* **Exercise description**: With nothing added and nothing dropped, copy the entire listing.

* **Records shown**:
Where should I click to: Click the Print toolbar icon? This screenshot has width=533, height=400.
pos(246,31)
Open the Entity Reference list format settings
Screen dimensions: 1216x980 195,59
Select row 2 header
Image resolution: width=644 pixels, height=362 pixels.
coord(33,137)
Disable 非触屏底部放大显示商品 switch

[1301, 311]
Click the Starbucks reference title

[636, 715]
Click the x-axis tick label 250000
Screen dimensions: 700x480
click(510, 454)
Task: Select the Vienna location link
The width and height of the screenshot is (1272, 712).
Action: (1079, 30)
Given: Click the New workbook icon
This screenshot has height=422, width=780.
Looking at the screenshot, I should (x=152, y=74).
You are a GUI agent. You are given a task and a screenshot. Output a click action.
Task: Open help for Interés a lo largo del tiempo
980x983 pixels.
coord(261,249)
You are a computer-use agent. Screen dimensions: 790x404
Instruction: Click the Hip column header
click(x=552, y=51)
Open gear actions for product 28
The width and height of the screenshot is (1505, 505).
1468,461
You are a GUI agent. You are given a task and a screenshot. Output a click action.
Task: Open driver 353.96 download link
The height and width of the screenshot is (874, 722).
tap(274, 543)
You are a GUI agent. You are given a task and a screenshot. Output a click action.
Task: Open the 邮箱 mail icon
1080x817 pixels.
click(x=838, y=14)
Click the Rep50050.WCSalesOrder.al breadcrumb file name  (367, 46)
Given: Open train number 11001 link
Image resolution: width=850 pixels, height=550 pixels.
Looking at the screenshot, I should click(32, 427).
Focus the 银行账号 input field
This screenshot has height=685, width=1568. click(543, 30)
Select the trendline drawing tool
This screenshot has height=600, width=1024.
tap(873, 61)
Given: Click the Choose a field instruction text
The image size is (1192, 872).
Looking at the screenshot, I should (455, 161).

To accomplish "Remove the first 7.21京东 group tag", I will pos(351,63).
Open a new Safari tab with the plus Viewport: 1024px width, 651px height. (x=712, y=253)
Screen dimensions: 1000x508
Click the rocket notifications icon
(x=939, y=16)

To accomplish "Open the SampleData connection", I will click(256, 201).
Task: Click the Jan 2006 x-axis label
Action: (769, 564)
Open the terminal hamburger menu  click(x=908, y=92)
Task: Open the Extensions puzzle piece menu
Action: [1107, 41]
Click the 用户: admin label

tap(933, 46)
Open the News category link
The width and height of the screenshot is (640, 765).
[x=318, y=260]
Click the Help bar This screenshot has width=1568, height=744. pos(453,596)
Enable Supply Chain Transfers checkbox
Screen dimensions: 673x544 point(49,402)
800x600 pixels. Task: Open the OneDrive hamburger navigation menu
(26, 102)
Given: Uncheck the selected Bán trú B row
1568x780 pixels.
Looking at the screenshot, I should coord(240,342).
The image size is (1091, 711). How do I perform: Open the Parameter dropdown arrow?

* **Worked solution**:
Where should I click to: Click the Print toolbar icon? This screenshot has width=533, height=400.
pos(246,31)
Open the Entity Reference list format settings
Screen dimensions: 1216x980 195,59
Select row 2 header
Image resolution: width=644 pixels, height=362 pixels.
coord(33,137)
Disable 非触屏底部放大显示商品 switch

[1301, 311]
Click the Starbucks reference title

[636, 715]
Click the x-axis tick label 250000
Screen dimensions: 700x480
click(510, 454)
Task: Select the Vienna location link
The width and height of the screenshot is (1272, 712).
Action: (1079, 30)
Given: Click the New workbook icon
This screenshot has height=422, width=780.
Looking at the screenshot, I should (x=152, y=74).
You are a GUI agent. You are given a task and a screenshot. Output a click action.
Task: Open help for Interés a lo largo del tiempo
980x983 pixels.
coord(261,249)
You are a computer-use agent. Screen dimensions: 790x404
Instruction: Click the Hip column header
click(x=552, y=51)
Open gear actions for product 28
The width and height of the screenshot is (1505, 505).
1468,461
You are a GUI agent. You are given a task and a screenshot. Output a click action.
Task: Open driver 353.96 download link
The height and width of the screenshot is (874, 722).
tap(274, 543)
You are a GUI agent. You are given a task and a screenshot. Output a click action.
Task: Open the 邮箱 mail icon
1080x817 pixels.
click(x=838, y=14)
Click the Rep50050.WCSalesOrder.al breadcrumb file name  (367, 46)
Given: Open train number 11001 link
Image resolution: width=850 pixels, height=550 pixels.
Looking at the screenshot, I should click(32, 427).
Focus the 银行账号 input field
This screenshot has height=685, width=1568. click(543, 30)
Select the trendline drawing tool
This screenshot has height=600, width=1024.
tap(873, 61)
Given: Click the Choose a field instruction text
The image size is (1192, 872).
Looking at the screenshot, I should (455, 161).

To accomplish "Remove the first 7.21京东 group tag", I will pos(351,63).
Open a new Safari tab with the plus Viewport: 1024px width, 651px height. (x=712, y=253)
Screen dimensions: 1000x508
Click the rocket notifications icon
(x=939, y=16)

To accomplish "Open the SampleData connection", I will click(256, 201).
Task: Click the Jan 2006 x-axis label
Action: (769, 564)
Open the terminal hamburger menu  click(x=908, y=92)
Task: Open the Extensions puzzle piece menu
Action: [1107, 41]
Click the 用户: admin label

tap(933, 46)
Open the News category link
The width and height of the screenshot is (640, 765).
[x=318, y=260]
Click the Help bar This screenshot has width=1568, height=744. pos(453,596)
Enable Supply Chain Transfers checkbox
Screen dimensions: 673x544 point(49,402)
800x600 pixels. Task: Open the OneDrive hamburger navigation menu
(26, 102)
Given: Uncheck the selected Bán trú B row
1568x780 pixels.
Looking at the screenshot, I should coord(240,342).
The image size is (1091, 711). How do I perform: Open the Parameter dropdown arrow?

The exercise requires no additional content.